Further, in the above embodiment, the substrate 1 is 0.4 m thick, but by changing the thickness, the capacitance of the capacitors CI and C2 changes, and the resonant frequency can be changed. Depending on the relationship, an appropriate thickness may be selected.

Next, FIGS. 4 and 5 show other embodiments of the present invention, respectively. In FIG. 4, two coil patterns 11.12 are formed in parallel on the surface 1a of the substrate 10, and both ends of the coil patterns 11.12 are extended toward the center of the substrate, and the extended portions 13.14.15 16 and electrode patterns 17 and 18 formed on the back surface of the substrate opposite thereto. The second capacitors CI and C2 are formed.

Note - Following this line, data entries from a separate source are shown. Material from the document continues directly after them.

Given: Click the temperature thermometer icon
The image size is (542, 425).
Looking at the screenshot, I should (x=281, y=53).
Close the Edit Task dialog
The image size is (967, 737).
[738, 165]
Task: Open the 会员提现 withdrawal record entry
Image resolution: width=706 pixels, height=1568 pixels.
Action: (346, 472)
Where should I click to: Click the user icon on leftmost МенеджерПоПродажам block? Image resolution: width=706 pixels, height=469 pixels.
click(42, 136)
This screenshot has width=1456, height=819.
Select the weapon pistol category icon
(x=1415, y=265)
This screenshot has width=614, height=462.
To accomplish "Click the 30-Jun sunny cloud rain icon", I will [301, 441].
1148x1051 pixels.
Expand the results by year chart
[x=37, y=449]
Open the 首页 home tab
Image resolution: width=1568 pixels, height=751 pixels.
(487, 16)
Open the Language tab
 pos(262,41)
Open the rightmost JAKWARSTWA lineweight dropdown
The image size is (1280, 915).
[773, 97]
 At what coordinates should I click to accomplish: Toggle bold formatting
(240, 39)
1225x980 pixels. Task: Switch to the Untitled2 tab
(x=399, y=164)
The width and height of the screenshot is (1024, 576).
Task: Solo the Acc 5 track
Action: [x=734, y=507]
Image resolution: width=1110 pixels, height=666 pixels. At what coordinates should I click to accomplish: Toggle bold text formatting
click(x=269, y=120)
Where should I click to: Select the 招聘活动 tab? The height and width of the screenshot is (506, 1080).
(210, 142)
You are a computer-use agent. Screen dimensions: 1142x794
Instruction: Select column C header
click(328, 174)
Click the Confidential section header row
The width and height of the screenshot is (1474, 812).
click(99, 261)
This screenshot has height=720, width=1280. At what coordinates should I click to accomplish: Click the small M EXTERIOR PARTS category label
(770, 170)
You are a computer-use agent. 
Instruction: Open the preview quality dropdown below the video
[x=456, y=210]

On the other hand, the embodiment shown in FIG. 5 is the same as the above embodiment in that two coil patterns 11 and 12 are formed in parallel on the surface of the substrate, but unlike the above embodiment, the first and second capacitors are Chip capacitors 19.20 are used as C1 and C2. When the chip capacitors 19 and 20 are used in this way, the substrate 1 may be an insulating substrate such as an alumina substrate or a printed circuit board using epoxy instead of a dielectric substrate.

In particular, when a ferrite substrate is used, since ferrite has high magnetic permeability, the inductance value required for the resonator can be obtained even if the length of the coil pattern is shortened, and further miniaturization can be achieved.

It goes without saying that a capacitor with leads can be used instead of the chip capacitor.

As explained above, the present invention has a unique equivalent circuit in which a second capacitor is connected in parallel to an LC series circuit in which coils are connected on both sides of a first capacitor. Since it is a resonator, it has a high Q that is suitable for filters and oscillation elements used at frequencies above 400 MHz, and
Less electrode material is required than in the past, resulting in lower costs. Furthermore, if each coil pattern is formed near the edge of the substrate, by connecting the substrates, they can be easily magnetically coupled to each other, making it possible to form a filter with an extremely simple structure compared to conventional filters. It has a remarkable effect.

In addition, unlike a dielectric coaxial resonator, the capacitance of the capacitor, which is a component of the resonator, can be changed and adjusted independently, which has the effect of facilitating impedance matching.

[Brief explanation of drawings]

FIG. 1(a) is a front view showing a resonator as an embodiment of the present invention, FIG. 1(b) is a side view, FIG. 1(c) is a rear view, and FIG. 3 is a diagram showing the resonance characteristics of the resonator, FIG. 4(a) is a front view showing another embodiment, FIG. 4(b) is a side view of the same, and FIG. 5 is a diagram showing an equivalent circuit. (A) is a front view showing another embodiment, and FIG. 5(B) is a side view of the same. C1...first capacitor, C2...second capacitor, Ll, L2...coil, 1...substrate, 4a,
5all, 12...Coil pattern. Figure 2 Figure 4 Figure 5

Claims (1)

[Claims] (1) 1 formed in parallel on the front and back surfaces of the substrate or on the same surface
The coil pattern includes a pair of coil patterns, and first and second capacitors connected to respective ends of the coil pattern, and the coil pattern is connected in series to both sides of the first capacitor. 1. A resonator, comprising: a coil configured by the above to form an LC series circuit, and further comprising: the second capacitor connected in parallel to the LC series circuit.